Il Monza prosegue la sua serie nera (3 punti nelle ultime 8 partite) e perde in casa pure contro il Frosinone impegnato nella lotta per la salvezza e che finora non aveva mai ottenuto un successo in trasferta. Oltre alla sconfitta è arrivata anche una pessima prestazione, in cui la squadra biancorossa ha mostrato i soliti limiti di efficacia negli ultimi 20 metri conditi da un tracollo fisico solo parzialmente giustificabile col caldo (che c’era anche per i ciociari). Poi ovviamente c’era una differenza di motivazioni: il Monza non aveva più né l’obiettivo della salvezza né quello della qualificazione alle coppe europee, ormai acquisito il primo e sfumato il secondo. Con l’allenatore Raffaele Palladino e i due principali giocatori, Di Gregorio e Colpani, con le valigie in mano era difficile aspettarsi una gara coi brianzoli col coltello tra i denti. Ora l’obiettivo da 500mila euro (questo il valore dell’11° posto rispetto al 12°) del risorpasso ai danni del Genoa diventa quasi impossibile.
 
Per la sfida odierna il tecnico napoletano, che non ha potuto disporre dello squalificato Gomez e degli infortunati Bettella, Machìn, Ciurria, Andrea Carboni, Maldini e Di Gregorio, ha proposto, rispetto al match perso a Firenze, in porta Sorrentino per Di Gregorio e a centrocampo Gagliardini per Pessina, quest’ultimo avanzato sulla tre quarti al posto di Zerbin.

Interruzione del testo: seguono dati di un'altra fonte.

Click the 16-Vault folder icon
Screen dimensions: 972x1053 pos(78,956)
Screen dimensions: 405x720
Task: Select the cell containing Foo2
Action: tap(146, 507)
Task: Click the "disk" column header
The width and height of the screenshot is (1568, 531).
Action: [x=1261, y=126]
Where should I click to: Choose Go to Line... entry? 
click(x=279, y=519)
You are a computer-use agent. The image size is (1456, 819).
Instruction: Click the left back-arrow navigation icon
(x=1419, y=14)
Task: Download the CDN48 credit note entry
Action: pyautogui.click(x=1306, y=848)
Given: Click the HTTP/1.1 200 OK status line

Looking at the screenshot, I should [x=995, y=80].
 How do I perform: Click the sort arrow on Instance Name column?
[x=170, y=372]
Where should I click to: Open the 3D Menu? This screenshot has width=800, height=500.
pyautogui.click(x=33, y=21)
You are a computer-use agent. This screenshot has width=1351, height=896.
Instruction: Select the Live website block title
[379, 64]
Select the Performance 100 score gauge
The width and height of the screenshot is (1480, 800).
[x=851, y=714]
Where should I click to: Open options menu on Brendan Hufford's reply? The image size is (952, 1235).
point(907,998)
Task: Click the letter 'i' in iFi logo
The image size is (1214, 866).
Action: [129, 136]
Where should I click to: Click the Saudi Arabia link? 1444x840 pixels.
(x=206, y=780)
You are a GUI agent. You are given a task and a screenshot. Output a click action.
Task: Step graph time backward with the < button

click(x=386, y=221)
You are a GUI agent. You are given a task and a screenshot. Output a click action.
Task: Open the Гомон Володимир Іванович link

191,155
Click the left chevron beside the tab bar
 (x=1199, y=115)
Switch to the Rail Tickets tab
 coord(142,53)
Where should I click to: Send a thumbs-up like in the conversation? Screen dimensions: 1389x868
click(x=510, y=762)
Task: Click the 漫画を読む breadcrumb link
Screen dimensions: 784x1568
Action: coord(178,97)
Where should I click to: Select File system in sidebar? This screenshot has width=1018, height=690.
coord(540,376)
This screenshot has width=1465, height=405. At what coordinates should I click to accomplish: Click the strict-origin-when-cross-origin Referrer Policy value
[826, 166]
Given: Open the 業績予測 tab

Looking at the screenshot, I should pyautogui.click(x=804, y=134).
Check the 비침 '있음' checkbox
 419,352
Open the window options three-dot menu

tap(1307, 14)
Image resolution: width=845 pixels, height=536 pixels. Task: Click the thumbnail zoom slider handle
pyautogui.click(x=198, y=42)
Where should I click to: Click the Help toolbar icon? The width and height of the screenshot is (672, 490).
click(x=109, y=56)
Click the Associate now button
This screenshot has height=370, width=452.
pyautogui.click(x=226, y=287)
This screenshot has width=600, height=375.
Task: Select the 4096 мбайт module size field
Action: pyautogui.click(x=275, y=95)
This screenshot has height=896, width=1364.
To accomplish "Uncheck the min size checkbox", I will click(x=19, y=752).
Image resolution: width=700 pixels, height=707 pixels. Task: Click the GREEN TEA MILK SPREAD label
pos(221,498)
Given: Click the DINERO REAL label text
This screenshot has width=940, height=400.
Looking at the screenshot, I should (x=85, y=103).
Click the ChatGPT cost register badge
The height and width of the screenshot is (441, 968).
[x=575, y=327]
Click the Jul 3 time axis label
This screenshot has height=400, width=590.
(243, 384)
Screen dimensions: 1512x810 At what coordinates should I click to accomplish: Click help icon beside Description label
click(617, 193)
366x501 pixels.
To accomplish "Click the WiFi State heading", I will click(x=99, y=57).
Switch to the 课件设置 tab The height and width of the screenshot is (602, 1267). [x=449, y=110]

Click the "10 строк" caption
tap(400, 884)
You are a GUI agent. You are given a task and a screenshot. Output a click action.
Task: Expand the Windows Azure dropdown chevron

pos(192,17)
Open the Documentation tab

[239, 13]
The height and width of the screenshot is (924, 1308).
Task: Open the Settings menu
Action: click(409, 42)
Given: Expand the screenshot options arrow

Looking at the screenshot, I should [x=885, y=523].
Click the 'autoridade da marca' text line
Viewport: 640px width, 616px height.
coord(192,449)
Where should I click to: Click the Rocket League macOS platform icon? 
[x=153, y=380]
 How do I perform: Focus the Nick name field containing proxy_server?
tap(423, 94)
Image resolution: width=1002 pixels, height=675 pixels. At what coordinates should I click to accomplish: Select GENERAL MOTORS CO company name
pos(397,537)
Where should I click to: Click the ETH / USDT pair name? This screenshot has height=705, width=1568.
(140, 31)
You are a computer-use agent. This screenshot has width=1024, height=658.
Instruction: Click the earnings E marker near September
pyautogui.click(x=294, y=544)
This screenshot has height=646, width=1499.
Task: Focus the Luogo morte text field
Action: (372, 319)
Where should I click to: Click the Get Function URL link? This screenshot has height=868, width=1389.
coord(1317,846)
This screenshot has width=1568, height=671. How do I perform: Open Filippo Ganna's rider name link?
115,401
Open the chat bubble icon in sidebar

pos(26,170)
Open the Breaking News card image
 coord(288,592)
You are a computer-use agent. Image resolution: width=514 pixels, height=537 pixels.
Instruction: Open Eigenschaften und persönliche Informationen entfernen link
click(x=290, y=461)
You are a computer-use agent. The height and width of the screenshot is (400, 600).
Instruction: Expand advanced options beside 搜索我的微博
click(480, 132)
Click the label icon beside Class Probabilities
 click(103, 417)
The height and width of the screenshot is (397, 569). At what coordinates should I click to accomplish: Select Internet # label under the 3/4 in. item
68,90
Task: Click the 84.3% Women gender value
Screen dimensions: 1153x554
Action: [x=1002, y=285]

Il Frosinone allenato da Eusebio Di Francesco era privo degli infortunati Oyono, Turati e Kalaj.
 
La partita inizia davanti ai 12306 spettatori dell’U-Power Stadium, di cui circa 500 di fede gialloazzurra, senza alcun tributo (né minuto di raccoglimento e nemmeno il lutto al braccio) per l’ex capitano ed ex dirigente del Monza, Gianluigi “Gigi” Maggioni, scomparso 3 giorni fa: la mancanza da parte della società biancorossa è stata grave, a maggior ragione che Maggioni fu il giocatore che segnò il gol decisivo nello spareggio del 1967 col Como per la promozione in Serie B.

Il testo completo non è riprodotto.